Goal of the exercise
Retype the listing below line for line, but only from the line with "Click the right" down to the line with "The height and", inclusive. Pictures stay out.

Dataset
===

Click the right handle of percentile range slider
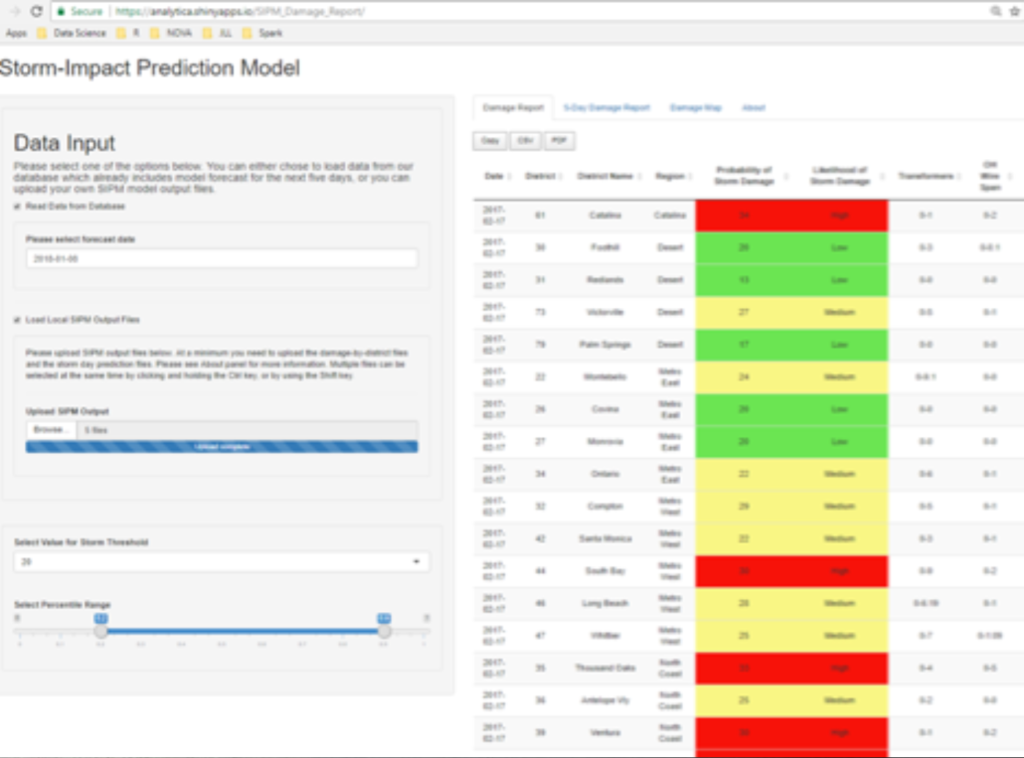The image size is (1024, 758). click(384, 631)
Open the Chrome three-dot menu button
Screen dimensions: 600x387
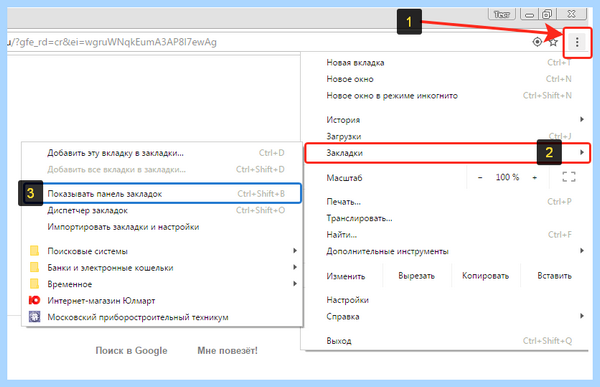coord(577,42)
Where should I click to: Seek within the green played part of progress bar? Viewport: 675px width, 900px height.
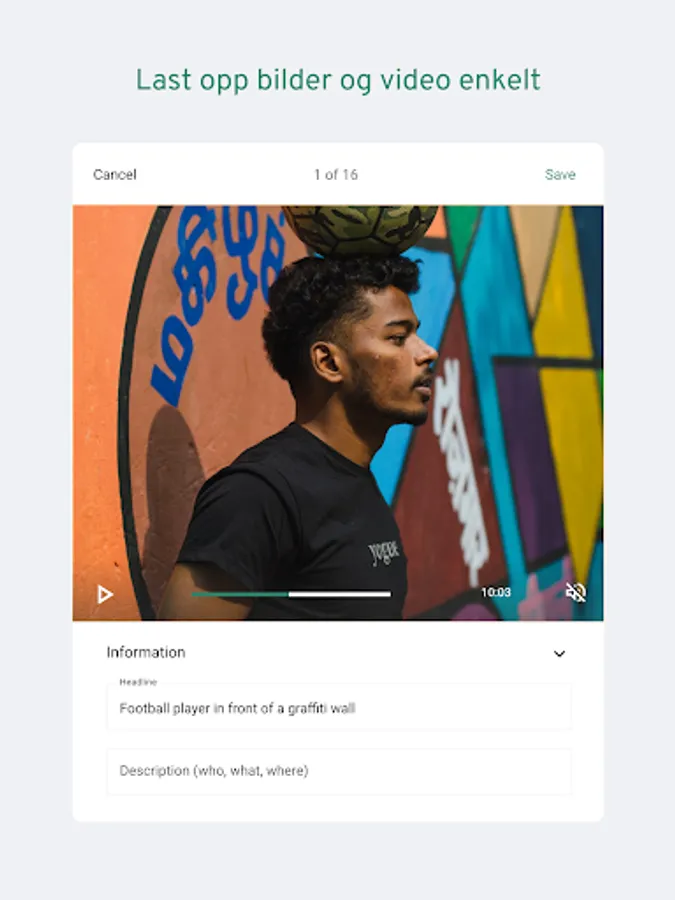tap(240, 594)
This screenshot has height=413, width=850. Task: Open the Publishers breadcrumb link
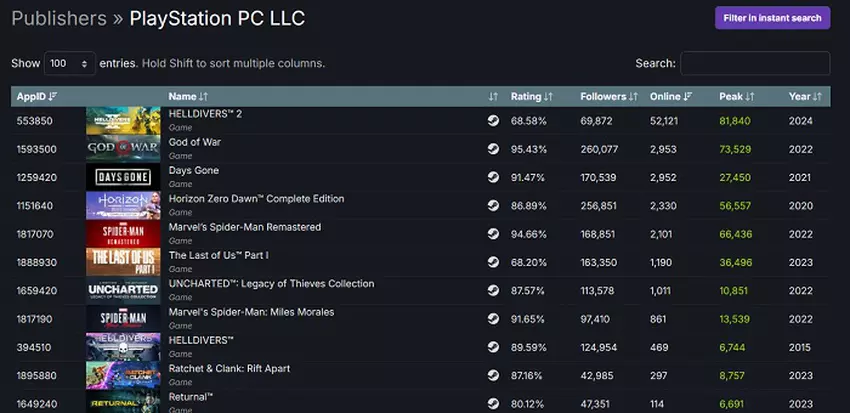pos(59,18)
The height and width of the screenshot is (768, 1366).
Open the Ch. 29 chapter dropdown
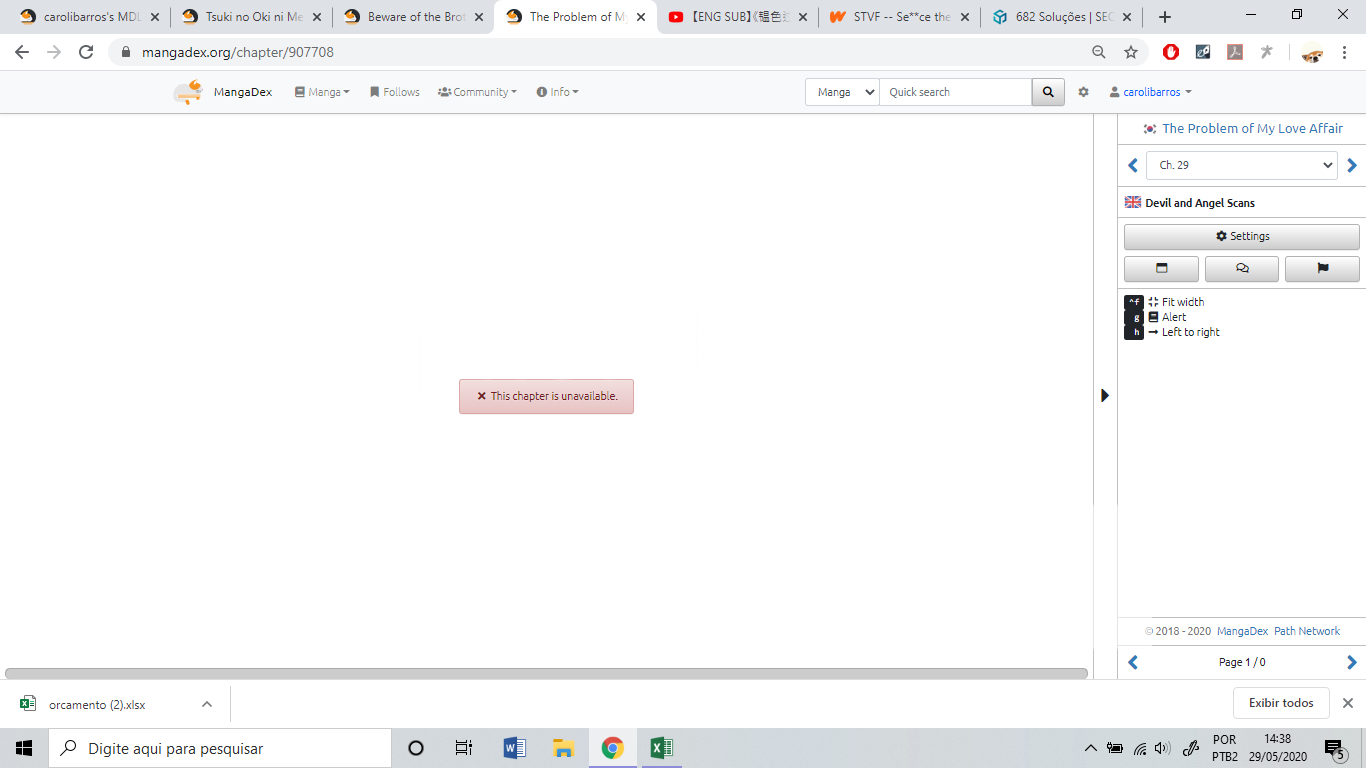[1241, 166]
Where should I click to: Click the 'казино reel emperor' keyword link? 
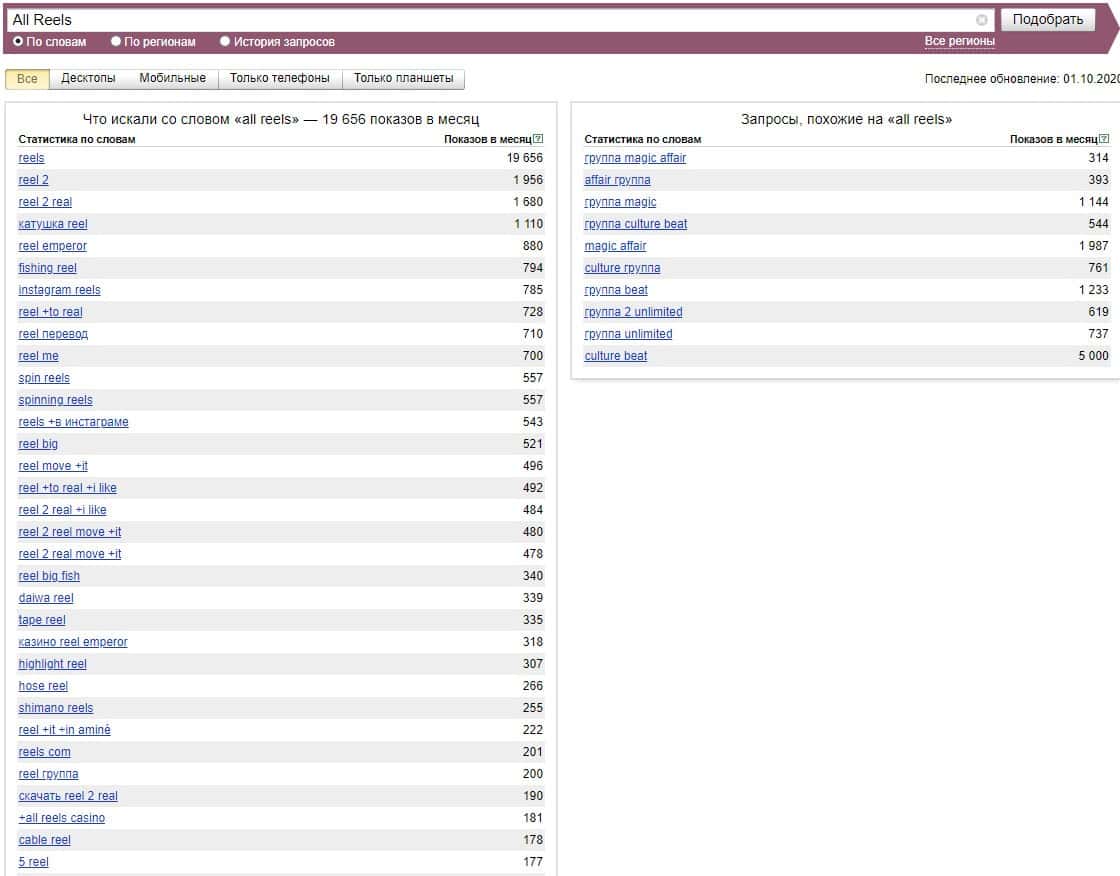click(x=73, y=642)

===

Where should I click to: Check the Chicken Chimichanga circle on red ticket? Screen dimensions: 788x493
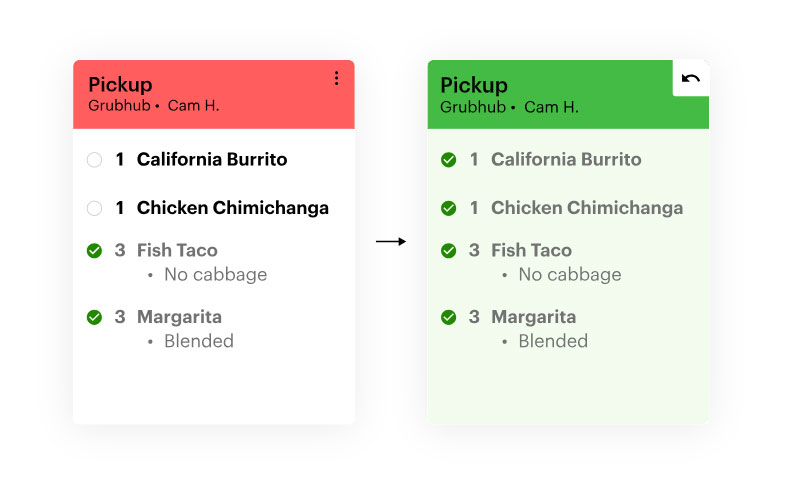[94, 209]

===

Exercise response
Click the right handle of percentile range slider
The image size is (1024, 758). click(384, 631)
Open the Chrome three-dot menu button
Screen dimensions: 600x387
coord(577,42)
Where should I click to: Seek within the green played part of progress bar? Viewport: 675px width, 900px height.
tap(240, 594)
This screenshot has height=413, width=850. Task: Open the Publishers breadcrumb link
pos(59,18)
The height and width of the screenshot is (768, 1366).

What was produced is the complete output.